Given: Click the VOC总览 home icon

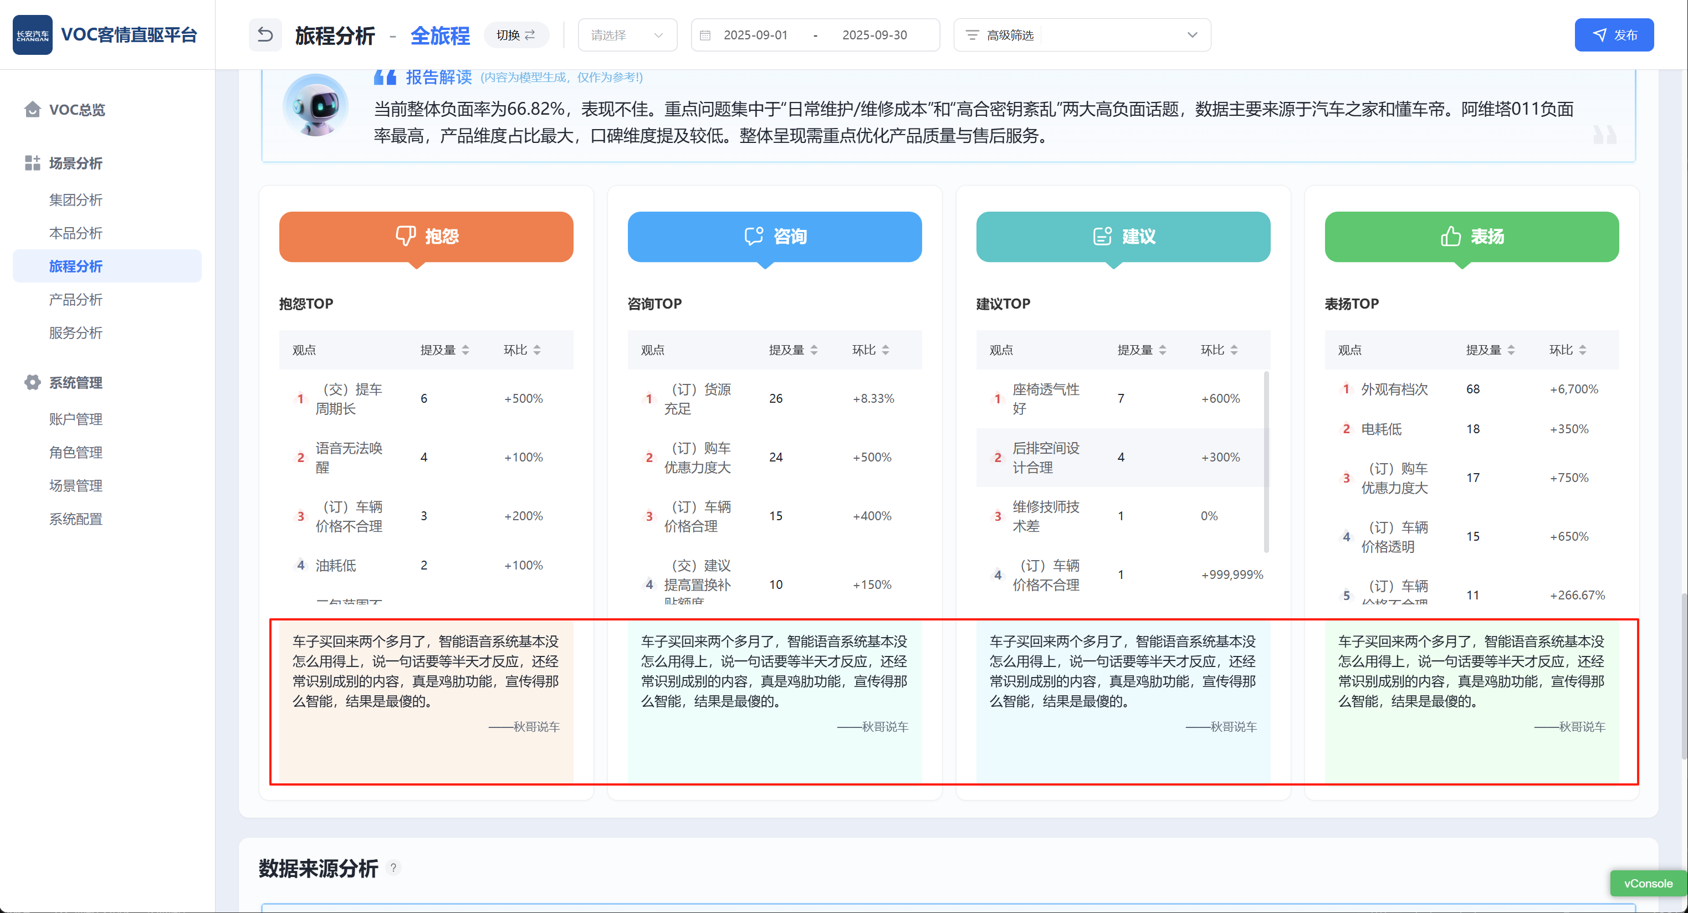Looking at the screenshot, I should (x=32, y=109).
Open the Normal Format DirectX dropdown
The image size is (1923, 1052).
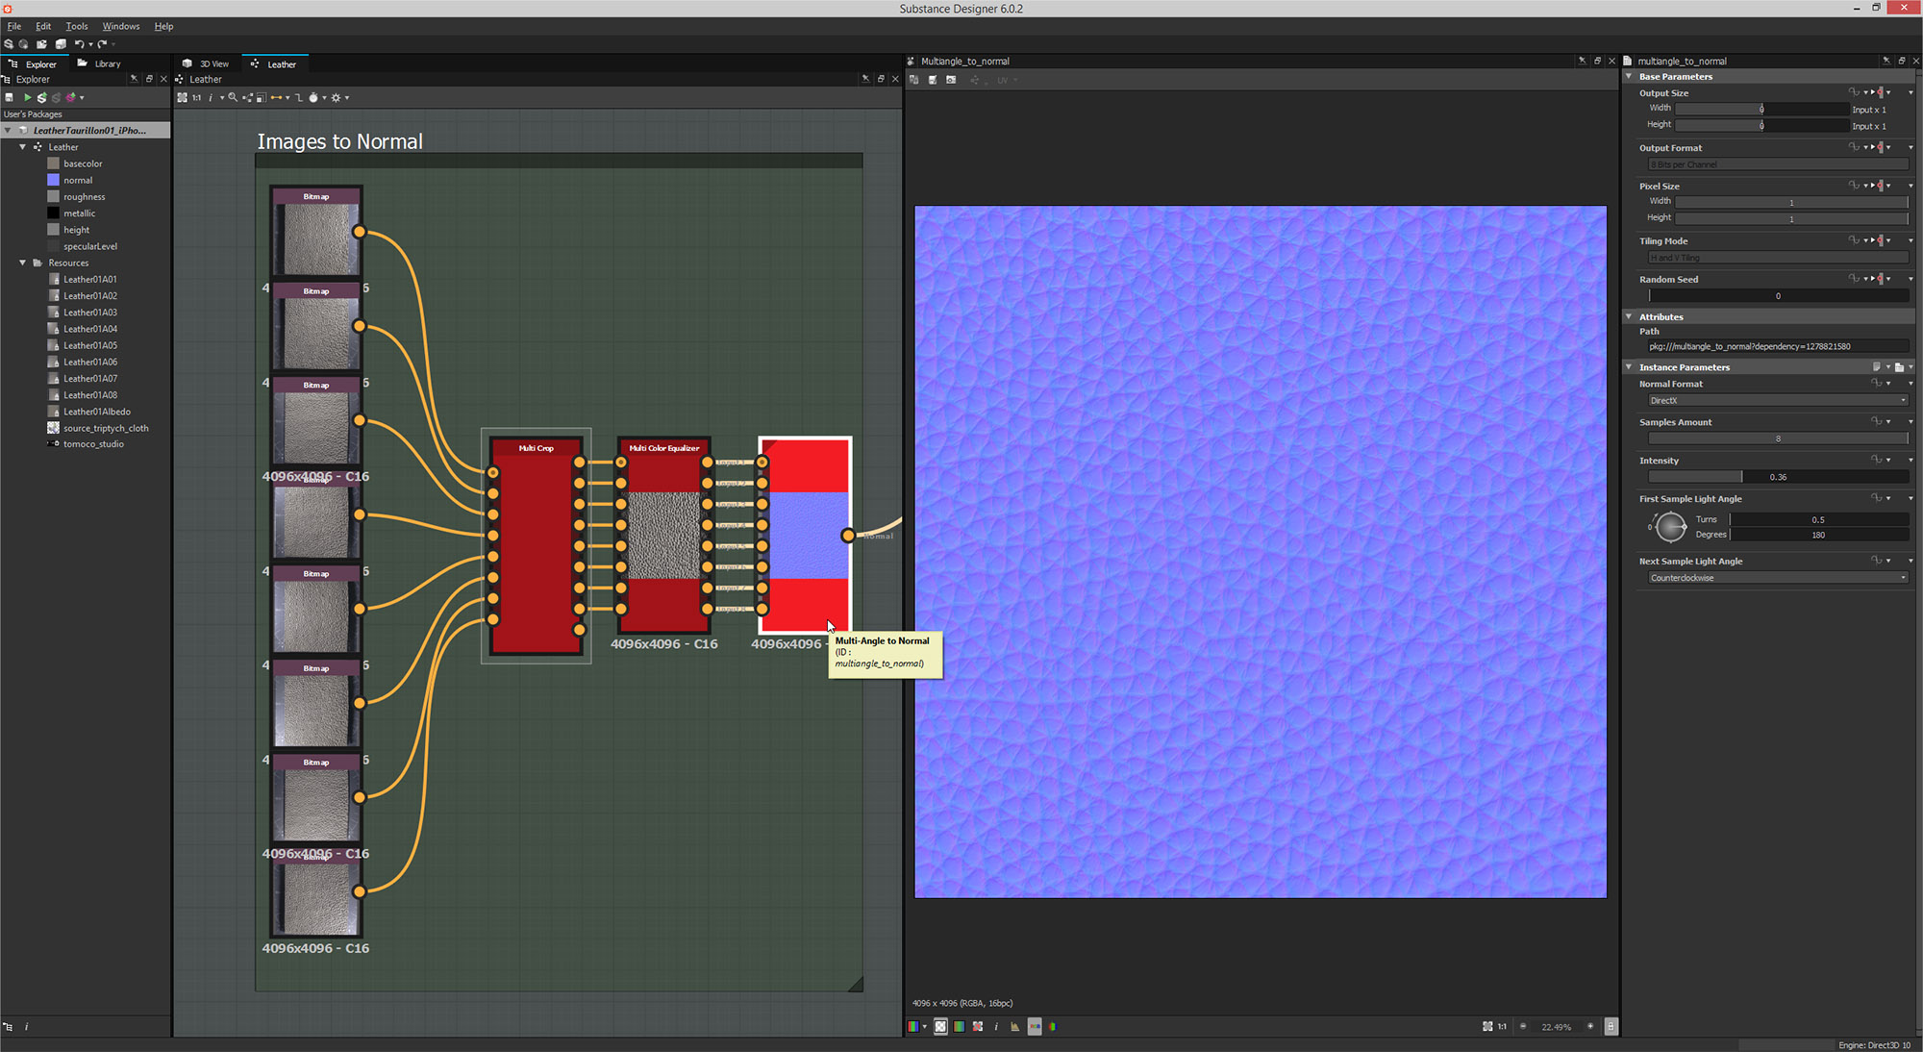click(x=1776, y=400)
--------------------------------------------------
• [Work order] Output all of the listing above, exactly as given, but without its pictures.

• [Solution]
Given: Click the VOC总览 home icon

Looking at the screenshot, I should (x=32, y=109).
Open the Normal Format DirectX dropdown
The image size is (1923, 1052).
click(x=1776, y=400)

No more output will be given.